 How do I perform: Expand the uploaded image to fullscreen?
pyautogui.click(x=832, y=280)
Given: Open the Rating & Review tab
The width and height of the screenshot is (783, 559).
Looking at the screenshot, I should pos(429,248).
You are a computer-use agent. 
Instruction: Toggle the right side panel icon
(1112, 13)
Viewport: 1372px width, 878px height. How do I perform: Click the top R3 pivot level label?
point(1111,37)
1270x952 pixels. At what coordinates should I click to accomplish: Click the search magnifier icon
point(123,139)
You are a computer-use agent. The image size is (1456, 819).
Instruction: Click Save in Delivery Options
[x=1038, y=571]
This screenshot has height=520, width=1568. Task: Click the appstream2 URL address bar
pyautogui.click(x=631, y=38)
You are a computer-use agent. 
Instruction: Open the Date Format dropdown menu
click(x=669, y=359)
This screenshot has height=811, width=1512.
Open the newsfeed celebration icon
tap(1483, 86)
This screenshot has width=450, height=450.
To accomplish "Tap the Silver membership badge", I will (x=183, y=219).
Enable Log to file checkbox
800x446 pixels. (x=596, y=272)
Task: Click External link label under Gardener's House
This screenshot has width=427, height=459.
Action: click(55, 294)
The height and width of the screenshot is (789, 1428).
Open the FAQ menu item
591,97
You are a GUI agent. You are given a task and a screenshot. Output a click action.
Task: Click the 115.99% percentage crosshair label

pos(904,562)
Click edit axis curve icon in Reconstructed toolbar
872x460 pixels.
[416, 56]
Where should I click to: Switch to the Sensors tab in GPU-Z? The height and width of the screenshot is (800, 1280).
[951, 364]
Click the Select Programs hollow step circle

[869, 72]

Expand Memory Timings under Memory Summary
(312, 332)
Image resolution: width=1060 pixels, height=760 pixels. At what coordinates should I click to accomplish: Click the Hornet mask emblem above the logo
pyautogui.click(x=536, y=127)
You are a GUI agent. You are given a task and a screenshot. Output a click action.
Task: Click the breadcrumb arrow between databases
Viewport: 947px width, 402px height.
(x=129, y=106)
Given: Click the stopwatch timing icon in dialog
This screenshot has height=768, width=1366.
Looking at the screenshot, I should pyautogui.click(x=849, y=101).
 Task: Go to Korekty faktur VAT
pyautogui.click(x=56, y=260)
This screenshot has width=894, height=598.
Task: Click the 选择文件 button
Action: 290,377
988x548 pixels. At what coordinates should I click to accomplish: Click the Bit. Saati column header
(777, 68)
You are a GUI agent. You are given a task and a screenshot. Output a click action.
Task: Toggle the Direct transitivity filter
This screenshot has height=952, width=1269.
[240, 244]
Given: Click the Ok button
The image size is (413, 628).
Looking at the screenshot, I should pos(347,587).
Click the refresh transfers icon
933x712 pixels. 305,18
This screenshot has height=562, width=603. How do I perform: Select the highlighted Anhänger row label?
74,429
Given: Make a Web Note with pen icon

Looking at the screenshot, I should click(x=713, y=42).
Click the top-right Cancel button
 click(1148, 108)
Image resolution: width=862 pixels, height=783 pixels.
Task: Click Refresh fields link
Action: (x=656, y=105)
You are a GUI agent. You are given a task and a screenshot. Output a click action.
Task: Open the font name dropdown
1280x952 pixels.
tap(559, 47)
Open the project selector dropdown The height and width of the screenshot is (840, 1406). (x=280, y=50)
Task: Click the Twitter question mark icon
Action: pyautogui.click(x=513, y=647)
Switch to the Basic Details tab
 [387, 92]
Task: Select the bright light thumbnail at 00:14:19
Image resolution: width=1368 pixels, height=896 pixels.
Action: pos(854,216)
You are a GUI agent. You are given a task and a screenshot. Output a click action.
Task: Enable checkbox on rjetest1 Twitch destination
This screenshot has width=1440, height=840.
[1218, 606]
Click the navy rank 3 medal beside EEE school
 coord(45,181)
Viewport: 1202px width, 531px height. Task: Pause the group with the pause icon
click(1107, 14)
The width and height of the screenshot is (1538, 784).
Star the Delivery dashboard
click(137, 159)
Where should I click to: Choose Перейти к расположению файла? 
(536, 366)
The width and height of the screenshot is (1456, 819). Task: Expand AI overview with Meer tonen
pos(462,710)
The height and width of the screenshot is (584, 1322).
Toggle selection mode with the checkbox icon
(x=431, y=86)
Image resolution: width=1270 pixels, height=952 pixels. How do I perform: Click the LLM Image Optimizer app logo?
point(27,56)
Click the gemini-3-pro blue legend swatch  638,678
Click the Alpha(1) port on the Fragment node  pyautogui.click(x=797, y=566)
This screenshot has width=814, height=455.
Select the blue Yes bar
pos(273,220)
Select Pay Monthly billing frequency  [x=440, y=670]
*-*-*
_Task statement_: Arrange every line of the listing above as a Markdown table with the columns Row and Listing line. Number the rows in order and leave out blank lines.

_Full answer_:
| Row | Listing line |
|---|---|
| 1 |  How do I perform: Expand the uploaded image to fullscreen? |
| 2 | pyautogui.click(x=832, y=280) |
| 3 | Given: Open the Rating & Review tab |
| 4 | The width and height of the screenshot is (783, 559). |
| 5 | Looking at the screenshot, I should pos(429,248). |
| 6 | You are a computer-use agent.  |
| 7 | Instruction: Toggle the right side panel icon |
| 8 | (1112, 13) |
| 9 | Viewport: 1372px width, 878px height. How do I perform: Click the top R3 pivot level label? |
| 10 | point(1111,37) |
| 11 | 1270x952 pixels. At what coordinates should I click to accomplish: Click the search magnifier icon |
| 12 | point(123,139) |
| 13 | You are a computer-use agent. The image size is (1456, 819). |
| 14 | Instruction: Click Save in Delivery Options |
| 15 | [x=1038, y=571] |
| 16 | This screenshot has height=520, width=1568. Task: Click the appstream2 URL address bar |
| 17 | pyautogui.click(x=631, y=38) |
| 18 | You are a computer-use agent.  |
| 19 | Instruction: Open the Date Format dropdown menu |
| 20 | click(x=669, y=359) |
| 21 | This screenshot has height=811, width=1512. |
| 22 | Open the newsfeed celebration icon |
| 23 | tap(1483, 86) |
| 24 | This screenshot has width=450, height=450. |
| 25 | To accomplish "Tap the Silver membership badge", I will (x=183, y=219). |
| 26 | Enable Log to file checkbox |
| 27 | 800x446 pixels. (x=596, y=272) |
| 28 | Task: Click External link label under Gardener's House |
| 29 | This screenshot has width=427, height=459. |
| 30 | Action: click(55, 294) |
| 31 | The height and width of the screenshot is (789, 1428). |
| 32 | Open the FAQ menu item |
| 33 | 591,97 |
| 34 | You are a GUI agent. You are given a task and a screenshot. Output a click action. |
| 35 | Task: Click the 115.99% percentage crosshair label |
| 36 | pos(904,562) |
| 37 | Click edit axis curve icon in Reconstructed toolbar |
| 38 | 872x460 pixels. |
| 39 | [416, 56] |
| 40 | Where should I click to: Switch to the Sensors tab in GPU-Z? The height and width of the screenshot is (800, 1280). |
| 41 | [951, 364] |
| 42 | Click the Select Programs hollow step circle |
| 43 | [869, 72] |
| 44 | Expand Memory Timings under Memory Summary |
| 45 | (312, 332) |
| 46 | Image resolution: width=1060 pixels, height=760 pixels. At what coordinates should I click to accomplish: Click the Hornet mask emblem above the logo |
| 47 | pyautogui.click(x=536, y=127) |
| 48 | You are a GUI agent. You are given a task and a screenshot. Output a click action. |
| 49 | Task: Click the breadcrumb arrow between databases |
| 50 | Viewport: 947px width, 402px height. |
| 51 | (x=129, y=106) |
| 52 | Given: Click the stopwatch timing icon in dialog |
| 53 | This screenshot has height=768, width=1366. |
| 54 | Looking at the screenshot, I should pyautogui.click(x=849, y=101). |
| 55 |  Task: Go to Korekty faktur VAT |
| 56 | pyautogui.click(x=56, y=260) |
| 57 | This screenshot has width=894, height=598. |
| 58 | Task: Click the 选择文件 button |
| 59 | Action: 290,377 |
| 60 | 988x548 pixels. At what coordinates should I click to accomplish: Click the Bit. Saati column header |
| 61 | (777, 68) |
| 62 | You are a GUI agent. You are given a task and a screenshot. Output a click action. |
| 63 | Task: Toggle the Direct transitivity filter |
| 64 | This screenshot has height=952, width=1269. |
| 65 | [240, 244] |
| 66 | Given: Click the Ok button |
| 67 | The image size is (413, 628). |
| 68 | Looking at the screenshot, I should pos(347,587). |
| 69 | Click the refresh transfers icon |
| 70 | 933x712 pixels. 305,18 |
| 71 | This screenshot has height=562, width=603. How do I perform: Select the highlighted Anhänger row label? |
| 72 | 74,429 |
| 73 | Given: Make a Web Note with pen icon |
| 74 | Looking at the screenshot, I should click(x=713, y=42). |
| 75 | Click the top-right Cancel button |
| 76 |  click(1148, 108) |
| 77 | Image resolution: width=862 pixels, height=783 pixels. |
| 78 | Task: Click Refresh fields link |
| 79 | Action: (x=656, y=105) |
| 80 | You are a GUI agent. You are given a task and a screenshot. Output a click action. |
| 81 | Task: Open the font name dropdown |
| 82 | 1280x952 pixels. |
| 83 | tap(559, 47) |
| 84 | Open the project selector dropdown The height and width of the screenshot is (840, 1406). (x=280, y=50) |
| 85 | Task: Click the Twitter question mark icon |
| 86 | Action: pyautogui.click(x=513, y=647) |
| 87 | Switch to the Basic Details tab |
| 88 |  [387, 92] |
| 89 | Task: Select the bright light thumbnail at 00:14:19 |
| 90 | Image resolution: width=1368 pixels, height=896 pixels. |
| 91 | Action: pos(854,216) |
| 92 | You are a GUI agent. You are given a task and a screenshot. Output a click action. |
| 93 | Task: Enable checkbox on rjetest1 Twitch destination |
| 94 | This screenshot has width=1440, height=840. |
| 95 | [1218, 606] |
| 96 | Click the navy rank 3 medal beside EEE school |
| 97 |  coord(45,181) |
| 98 | Viewport: 1202px width, 531px height. Task: Pause the group with the pause icon |
| 99 | click(1107, 14) |
| 100 | The width and height of the screenshot is (1538, 784). |
| 101 | Star the Delivery dashboard |
| 102 | click(137, 159) |
| 103 | Where should I click to: Choose Перейти к расположению файла?  |
| 104 | (536, 366) |
| 105 | The width and height of the screenshot is (1456, 819). Task: Expand AI overview with Meer tonen |
| 106 | pos(462,710) |
| 107 | The height and width of the screenshot is (584, 1322). |
| 108 | Toggle selection mode with the checkbox icon |
| 109 | (x=431, y=86) |
| 110 | Image resolution: width=1270 pixels, height=952 pixels. How do I perform: Click the LLM Image Optimizer app logo? |
| 111 | point(27,56) |
| 112 | Click the gemini-3-pro blue legend swatch  638,678 |
| 113 | Click the Alpha(1) port on the Fragment node  pyautogui.click(x=797, y=566) |
| 114 | This screenshot has width=814, height=455. |
| 115 | Select the blue Yes bar |
| 116 | pos(273,220) |
| 117 | Select Pay Monthly billing frequency  [x=440, y=670] |